I stopped reading here for a bit because I found it was getting me down.

Anyway...

Quote:
Mauricio Camargo wrote: View Post
"In the several years after O'Sensei's passing, one high ranking teacher was making plans to split away from Hombu Dojo and start his own group. During those years, he and his followers said many negative and demeaning things against 2nd Doshu, but Doshu never made any comment - to the point that even his supporters were becoming very frustrated and disappointed in him.
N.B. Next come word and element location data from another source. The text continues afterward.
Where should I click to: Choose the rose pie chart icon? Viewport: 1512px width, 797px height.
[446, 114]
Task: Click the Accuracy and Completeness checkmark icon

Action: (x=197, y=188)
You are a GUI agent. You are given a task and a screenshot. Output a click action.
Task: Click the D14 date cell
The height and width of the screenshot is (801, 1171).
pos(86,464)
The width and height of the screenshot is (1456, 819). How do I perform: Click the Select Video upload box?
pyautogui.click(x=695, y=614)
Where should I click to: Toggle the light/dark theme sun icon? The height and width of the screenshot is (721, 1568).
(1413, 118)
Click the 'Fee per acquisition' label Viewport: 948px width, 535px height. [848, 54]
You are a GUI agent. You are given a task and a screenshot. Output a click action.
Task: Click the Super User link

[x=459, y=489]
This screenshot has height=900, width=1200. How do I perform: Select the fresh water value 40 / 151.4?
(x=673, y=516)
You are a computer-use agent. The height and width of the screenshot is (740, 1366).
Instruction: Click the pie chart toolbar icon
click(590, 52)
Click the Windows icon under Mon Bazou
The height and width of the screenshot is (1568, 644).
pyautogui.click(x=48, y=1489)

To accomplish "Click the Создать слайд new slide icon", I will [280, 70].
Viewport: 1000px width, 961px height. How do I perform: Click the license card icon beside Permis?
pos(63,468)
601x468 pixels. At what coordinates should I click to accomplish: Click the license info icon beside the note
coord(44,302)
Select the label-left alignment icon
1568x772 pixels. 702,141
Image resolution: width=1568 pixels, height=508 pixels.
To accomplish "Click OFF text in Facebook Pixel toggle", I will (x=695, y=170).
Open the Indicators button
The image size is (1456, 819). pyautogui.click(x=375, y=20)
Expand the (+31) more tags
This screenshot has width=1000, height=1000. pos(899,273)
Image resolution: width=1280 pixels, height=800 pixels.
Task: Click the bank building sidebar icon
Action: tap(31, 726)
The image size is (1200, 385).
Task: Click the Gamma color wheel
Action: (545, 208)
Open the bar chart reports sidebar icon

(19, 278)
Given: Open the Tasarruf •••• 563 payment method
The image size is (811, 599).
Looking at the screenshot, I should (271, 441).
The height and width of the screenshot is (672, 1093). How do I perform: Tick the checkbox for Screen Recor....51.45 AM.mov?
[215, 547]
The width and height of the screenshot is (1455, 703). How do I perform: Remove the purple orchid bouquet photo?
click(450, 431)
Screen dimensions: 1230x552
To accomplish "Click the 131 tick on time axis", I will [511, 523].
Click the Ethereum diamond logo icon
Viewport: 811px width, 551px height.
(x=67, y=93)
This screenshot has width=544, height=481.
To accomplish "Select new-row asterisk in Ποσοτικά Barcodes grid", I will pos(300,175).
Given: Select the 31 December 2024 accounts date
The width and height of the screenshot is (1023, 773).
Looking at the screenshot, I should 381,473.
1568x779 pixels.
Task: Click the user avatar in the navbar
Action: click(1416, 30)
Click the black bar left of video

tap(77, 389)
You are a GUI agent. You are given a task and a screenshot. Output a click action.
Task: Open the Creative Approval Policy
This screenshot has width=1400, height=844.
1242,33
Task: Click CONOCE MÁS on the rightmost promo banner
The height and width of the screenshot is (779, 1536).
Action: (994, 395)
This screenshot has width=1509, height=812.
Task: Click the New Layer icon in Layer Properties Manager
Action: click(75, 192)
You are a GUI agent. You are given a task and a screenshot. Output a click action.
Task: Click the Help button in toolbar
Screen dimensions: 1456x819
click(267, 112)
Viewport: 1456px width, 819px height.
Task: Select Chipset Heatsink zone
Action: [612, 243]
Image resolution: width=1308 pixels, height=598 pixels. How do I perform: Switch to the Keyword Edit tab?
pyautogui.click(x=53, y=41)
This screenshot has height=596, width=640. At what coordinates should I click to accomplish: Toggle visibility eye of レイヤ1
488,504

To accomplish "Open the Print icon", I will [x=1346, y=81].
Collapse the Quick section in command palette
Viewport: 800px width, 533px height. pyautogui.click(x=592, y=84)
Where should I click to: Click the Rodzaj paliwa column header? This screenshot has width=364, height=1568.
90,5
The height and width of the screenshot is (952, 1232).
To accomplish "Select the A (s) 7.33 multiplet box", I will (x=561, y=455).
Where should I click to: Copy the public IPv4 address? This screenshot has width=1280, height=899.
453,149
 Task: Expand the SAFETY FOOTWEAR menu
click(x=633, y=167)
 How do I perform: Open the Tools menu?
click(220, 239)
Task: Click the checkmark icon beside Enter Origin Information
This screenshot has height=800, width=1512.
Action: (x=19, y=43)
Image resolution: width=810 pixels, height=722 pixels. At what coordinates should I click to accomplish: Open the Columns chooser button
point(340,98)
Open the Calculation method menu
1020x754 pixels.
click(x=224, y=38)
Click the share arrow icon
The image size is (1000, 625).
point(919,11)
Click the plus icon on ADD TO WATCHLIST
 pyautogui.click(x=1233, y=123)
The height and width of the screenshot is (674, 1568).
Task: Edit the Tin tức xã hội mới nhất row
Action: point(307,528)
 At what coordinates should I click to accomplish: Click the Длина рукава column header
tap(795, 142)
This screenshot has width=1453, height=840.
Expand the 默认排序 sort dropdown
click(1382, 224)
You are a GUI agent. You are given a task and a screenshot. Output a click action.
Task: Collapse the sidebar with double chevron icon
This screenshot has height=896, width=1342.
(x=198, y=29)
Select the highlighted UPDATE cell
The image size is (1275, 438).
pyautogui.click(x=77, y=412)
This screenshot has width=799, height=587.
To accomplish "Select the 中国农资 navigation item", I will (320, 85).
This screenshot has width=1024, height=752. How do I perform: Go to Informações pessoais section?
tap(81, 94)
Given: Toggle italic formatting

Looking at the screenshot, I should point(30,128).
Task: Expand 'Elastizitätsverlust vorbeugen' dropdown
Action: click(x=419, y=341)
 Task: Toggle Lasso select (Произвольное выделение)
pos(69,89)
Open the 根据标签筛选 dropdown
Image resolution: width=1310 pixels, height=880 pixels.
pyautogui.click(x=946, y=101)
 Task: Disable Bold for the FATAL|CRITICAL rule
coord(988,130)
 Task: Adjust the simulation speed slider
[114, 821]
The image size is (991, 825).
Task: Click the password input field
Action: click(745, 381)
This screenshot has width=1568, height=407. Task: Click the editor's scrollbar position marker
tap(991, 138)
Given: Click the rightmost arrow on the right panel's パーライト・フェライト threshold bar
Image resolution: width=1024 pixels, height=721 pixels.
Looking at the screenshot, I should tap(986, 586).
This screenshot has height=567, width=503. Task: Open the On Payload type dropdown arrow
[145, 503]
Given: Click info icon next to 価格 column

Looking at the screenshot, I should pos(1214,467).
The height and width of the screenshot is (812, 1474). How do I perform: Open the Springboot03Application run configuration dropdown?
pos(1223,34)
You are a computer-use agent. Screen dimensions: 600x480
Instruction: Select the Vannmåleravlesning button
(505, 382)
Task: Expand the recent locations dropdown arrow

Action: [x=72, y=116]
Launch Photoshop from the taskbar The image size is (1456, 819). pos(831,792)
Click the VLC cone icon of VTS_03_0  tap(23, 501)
One day, I couldn't stand it any longer and went to Doshu and said, "Why don't you say something back against this person or defend yourself against such remarks, it is so painful to all of us to hear such things."

Doshu became very stern and reprimanded me saying (literally), "We practice Aikido, we do not say bad things against others." And he turned and walked away."


Here one of the reasons why I practice aikido
When I grow down-heartened by those disparaging aikido as fake, or exhorting us to be more realistic, or aggressive, such as can be seen all over youtube and sometimes on here, I pick up Kisshomaru Ueshiba's Spirit of Aikido and re-read

"These criticisms are understandable and come especially from those who seek thrills in victory and conquest or from those who have stereotypes of martial arts as consisting of shouting, hissing, kicking, hitting and destroying people." p.17

"Aikido rejects all forms of violence, justified or unjustified. Otherwise we would be no different from the forms of martial arts in which fighting and winning are selling points.
At the risk of seeming repetitious, I want to say again that aikido is a spiritual path and its ideal is the realisation of harmony and love. By disciplining mind and body, especially mind, it leads to the perfection of personality and humanity.
"p 54

Don't get me wrong, we train hard with ukes showing intent and nages showing atemi but nevertheless the above quotes are at the heart of the matter for me and I refuse to surrender my idealism.





Just realised I've necroed this thread (and not for the first time), was sure it was showing in "new posts", ah well

Last edited by PaulF : 06-20-2013 at 09:57 AM.